Abstract
Purpose :
Incontinentia pigmenti (IP) is a rare condition characterized by skin changes, dental abnormalities, central nervous system abnormalities and ocular abnormalities in the retina and elsewhere. We performed a retrospective review of all patients with IP who underwent ophthalmic examination in order to report the ocular and systemic findings in a real-world, tertiary referral setting.
Methods :
In this single-center, retrospective, longitudinal cohort study, patients with a diagnosis of IP seen at the Emory Eye Center over the past 11 years were identified. A review of all available medical records was performed.
Results :
15 patients and 30 eyes meeting inclusion criteria were identified. 14 of 15 patients (93.3%) were female. Ophthalmic manifestations of IP were documented in 7 of 15 patients. Retinal abnormalities were documented in 9 of 30 eyes (30.3%) with peripheral avascular retina in 8 eyes (26.7%). Fluorescein angiography was conducted on 7 of 15 patients (46.7%) which demonstrated peripheral nonperfusion in 50% and neovascularization in 14.3%. 1 patient had a tractional retinal detachment. 3 eyes of 2 patients were treated with panretinal photocoagulation. Non-retinal findings were present in 3 patients and included strabismus (n=3) and nystagmus (n=1). 11 of 15 patients (73.3%) had skin findings with all 11 having Stage 3 skin involvement. 5 of 15 patients (33.3%) had CNS involvement - including seizures (n=5), developmental delay (n=2), and/or motor delay (n=2). 4 of 15 patients (44.4%) had documented dental abnormalities.
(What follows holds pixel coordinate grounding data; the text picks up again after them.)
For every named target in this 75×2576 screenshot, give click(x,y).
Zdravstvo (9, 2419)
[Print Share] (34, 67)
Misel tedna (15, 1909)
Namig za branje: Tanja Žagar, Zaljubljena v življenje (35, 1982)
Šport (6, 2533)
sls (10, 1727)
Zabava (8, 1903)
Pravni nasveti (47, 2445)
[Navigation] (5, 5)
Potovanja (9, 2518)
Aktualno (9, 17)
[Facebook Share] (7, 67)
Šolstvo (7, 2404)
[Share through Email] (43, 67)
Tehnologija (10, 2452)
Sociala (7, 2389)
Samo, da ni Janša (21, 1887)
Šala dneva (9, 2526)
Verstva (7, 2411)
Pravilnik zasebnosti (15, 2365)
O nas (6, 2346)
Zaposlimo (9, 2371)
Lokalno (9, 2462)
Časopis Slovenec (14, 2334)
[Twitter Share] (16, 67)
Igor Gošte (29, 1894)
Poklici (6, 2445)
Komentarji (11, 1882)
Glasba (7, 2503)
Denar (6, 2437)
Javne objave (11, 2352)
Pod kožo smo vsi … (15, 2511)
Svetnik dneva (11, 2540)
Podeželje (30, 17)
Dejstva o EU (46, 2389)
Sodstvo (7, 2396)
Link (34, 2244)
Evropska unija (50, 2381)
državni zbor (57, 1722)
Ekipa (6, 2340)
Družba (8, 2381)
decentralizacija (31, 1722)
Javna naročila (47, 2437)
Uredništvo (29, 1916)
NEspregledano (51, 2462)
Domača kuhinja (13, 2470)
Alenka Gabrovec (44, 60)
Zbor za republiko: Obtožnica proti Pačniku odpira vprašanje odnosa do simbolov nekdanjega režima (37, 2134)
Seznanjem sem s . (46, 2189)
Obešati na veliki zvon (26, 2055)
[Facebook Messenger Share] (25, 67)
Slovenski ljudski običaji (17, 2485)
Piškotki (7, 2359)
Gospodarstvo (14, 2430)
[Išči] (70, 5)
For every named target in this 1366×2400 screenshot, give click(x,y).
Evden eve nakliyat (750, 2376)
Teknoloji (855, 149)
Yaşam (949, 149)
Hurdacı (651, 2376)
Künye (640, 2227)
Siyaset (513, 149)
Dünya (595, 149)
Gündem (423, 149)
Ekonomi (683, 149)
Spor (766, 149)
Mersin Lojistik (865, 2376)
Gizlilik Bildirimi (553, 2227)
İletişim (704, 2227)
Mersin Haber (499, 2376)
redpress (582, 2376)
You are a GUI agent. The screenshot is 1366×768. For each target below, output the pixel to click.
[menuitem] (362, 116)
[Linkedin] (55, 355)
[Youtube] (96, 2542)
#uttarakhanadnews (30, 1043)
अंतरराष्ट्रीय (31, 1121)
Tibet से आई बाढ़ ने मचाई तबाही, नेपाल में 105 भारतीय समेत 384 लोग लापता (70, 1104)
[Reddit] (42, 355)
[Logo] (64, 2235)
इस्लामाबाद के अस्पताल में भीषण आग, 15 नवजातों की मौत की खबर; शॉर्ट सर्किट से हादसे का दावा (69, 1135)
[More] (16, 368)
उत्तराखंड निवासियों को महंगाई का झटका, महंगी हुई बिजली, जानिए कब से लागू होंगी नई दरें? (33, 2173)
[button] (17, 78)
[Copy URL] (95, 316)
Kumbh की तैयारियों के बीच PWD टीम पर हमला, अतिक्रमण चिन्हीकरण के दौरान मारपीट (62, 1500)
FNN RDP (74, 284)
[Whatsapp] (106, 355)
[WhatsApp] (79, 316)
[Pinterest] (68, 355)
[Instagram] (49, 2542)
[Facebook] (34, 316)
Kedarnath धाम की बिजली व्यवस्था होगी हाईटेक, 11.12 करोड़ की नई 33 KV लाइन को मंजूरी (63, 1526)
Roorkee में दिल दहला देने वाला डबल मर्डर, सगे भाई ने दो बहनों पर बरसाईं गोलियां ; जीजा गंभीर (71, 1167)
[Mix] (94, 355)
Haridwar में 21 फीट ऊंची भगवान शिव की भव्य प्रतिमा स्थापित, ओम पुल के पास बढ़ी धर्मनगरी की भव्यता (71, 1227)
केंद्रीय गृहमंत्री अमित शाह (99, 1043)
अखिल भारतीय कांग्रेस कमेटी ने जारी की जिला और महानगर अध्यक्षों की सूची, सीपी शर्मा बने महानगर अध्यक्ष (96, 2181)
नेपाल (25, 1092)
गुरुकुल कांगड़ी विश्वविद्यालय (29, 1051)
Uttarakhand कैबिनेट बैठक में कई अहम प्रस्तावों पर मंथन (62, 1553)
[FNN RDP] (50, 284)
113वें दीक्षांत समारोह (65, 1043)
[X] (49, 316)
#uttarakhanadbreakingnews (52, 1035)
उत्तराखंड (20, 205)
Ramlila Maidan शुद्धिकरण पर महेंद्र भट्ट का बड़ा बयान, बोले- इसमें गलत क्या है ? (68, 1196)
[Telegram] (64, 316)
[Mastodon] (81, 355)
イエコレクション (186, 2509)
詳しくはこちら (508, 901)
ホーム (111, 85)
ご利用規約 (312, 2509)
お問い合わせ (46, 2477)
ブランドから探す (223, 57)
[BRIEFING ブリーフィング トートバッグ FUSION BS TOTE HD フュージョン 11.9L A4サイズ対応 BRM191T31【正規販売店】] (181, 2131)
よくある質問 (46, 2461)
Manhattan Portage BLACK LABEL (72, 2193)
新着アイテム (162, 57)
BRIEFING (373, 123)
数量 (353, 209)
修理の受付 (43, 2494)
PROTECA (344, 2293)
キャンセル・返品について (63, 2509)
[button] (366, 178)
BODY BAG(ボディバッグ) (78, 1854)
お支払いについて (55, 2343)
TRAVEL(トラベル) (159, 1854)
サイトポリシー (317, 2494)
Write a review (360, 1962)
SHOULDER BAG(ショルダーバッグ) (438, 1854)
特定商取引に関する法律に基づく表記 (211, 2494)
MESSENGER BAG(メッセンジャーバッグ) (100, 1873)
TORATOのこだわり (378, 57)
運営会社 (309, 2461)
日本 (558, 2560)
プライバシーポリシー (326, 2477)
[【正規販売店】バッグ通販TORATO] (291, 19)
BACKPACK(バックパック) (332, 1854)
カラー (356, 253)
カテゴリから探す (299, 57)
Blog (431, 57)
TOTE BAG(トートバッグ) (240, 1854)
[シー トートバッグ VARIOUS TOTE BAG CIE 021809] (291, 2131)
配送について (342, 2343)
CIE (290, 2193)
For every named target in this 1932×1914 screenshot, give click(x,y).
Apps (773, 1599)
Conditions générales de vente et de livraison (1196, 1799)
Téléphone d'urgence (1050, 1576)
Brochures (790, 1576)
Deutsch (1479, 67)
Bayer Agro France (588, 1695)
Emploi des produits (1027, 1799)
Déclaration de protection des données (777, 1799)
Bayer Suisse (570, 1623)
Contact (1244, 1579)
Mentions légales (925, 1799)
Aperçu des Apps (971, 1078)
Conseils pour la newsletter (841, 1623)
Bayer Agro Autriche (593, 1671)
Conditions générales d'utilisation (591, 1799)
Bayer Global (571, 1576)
Genetic testing results were available for 9 of 15 patients (60%) and 7 of those tested (77.8%) had mutations in the NEMO gene. 5 of 15 patients (33.3%) underwent skin biopsy and all 5 revealed eosinophilic spongiogsis. Overall, 11 of 15 patients (73.3%) were diagnosed based on genetic testing and/or skin biopsy - the remainder were diagnosed based on clinical findings alone.
Conclusions :
The prevalence of ocular findings in IP in our study was 47% with 71.4% of those patients having retinal abnormalities. A wide range of systemic manifestations was also noted. These findings underscore the need for a multidisciplinary approach to management, including baseline and continued ophthalmic examinations in all patients with IP.
This abstract was presented at the 2019 ARVO Annual Meeting, held in Vancouver, Canada, April 28 - May 2, 2019.